**PROBLEM TO SOLVE**
Gather every line of the entries below that contains the word "width", and treat uppercase and lowercase as different.

**PROVIDED MATERIAL**
========

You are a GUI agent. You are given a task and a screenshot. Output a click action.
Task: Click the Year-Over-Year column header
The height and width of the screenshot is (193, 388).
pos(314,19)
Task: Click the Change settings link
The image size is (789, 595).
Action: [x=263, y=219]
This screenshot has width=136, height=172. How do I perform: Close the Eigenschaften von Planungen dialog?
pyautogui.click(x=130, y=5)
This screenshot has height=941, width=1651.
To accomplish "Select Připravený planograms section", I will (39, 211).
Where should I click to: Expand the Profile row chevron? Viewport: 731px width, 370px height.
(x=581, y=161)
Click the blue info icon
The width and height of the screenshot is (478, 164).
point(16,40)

========

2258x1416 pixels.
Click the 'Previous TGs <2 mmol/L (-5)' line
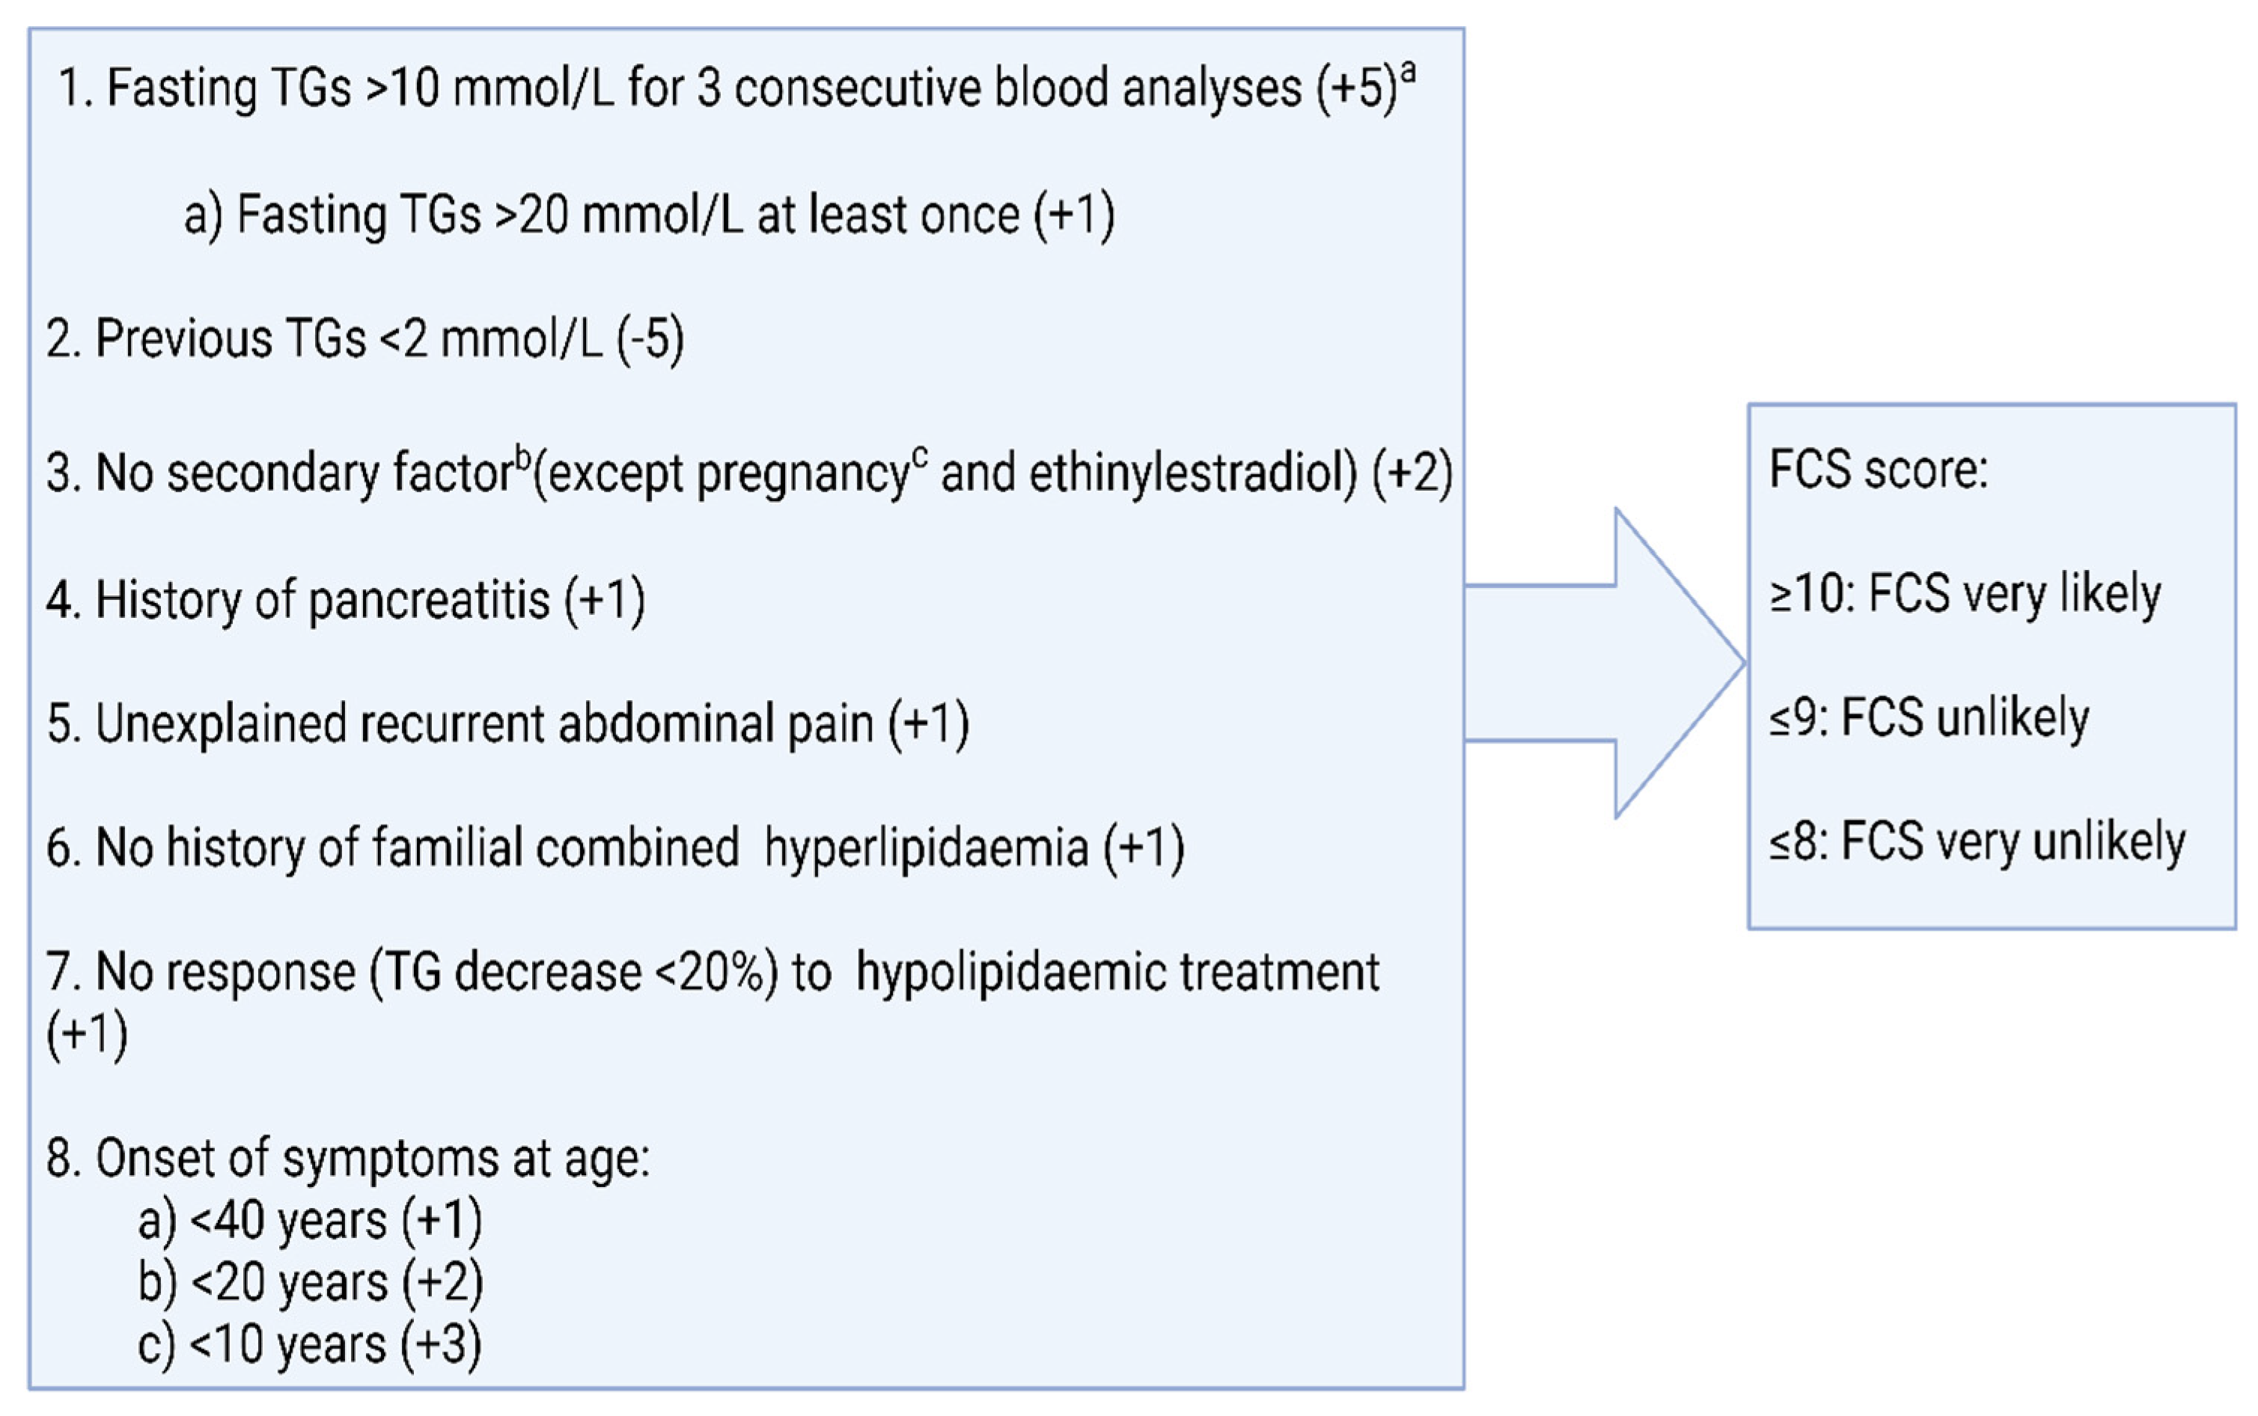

========

**TASK ANSWER**
The height and width of the screenshot is (193, 388).
This screenshot has width=136, height=172. How do I perform: Close the Eigenschaften von Planungen dialog?
This screenshot has height=941, width=1651.
Where should I click to: Expand the Profile row chevron? Viewport: 731px width, 370px height.
The width and height of the screenshot is (478, 164).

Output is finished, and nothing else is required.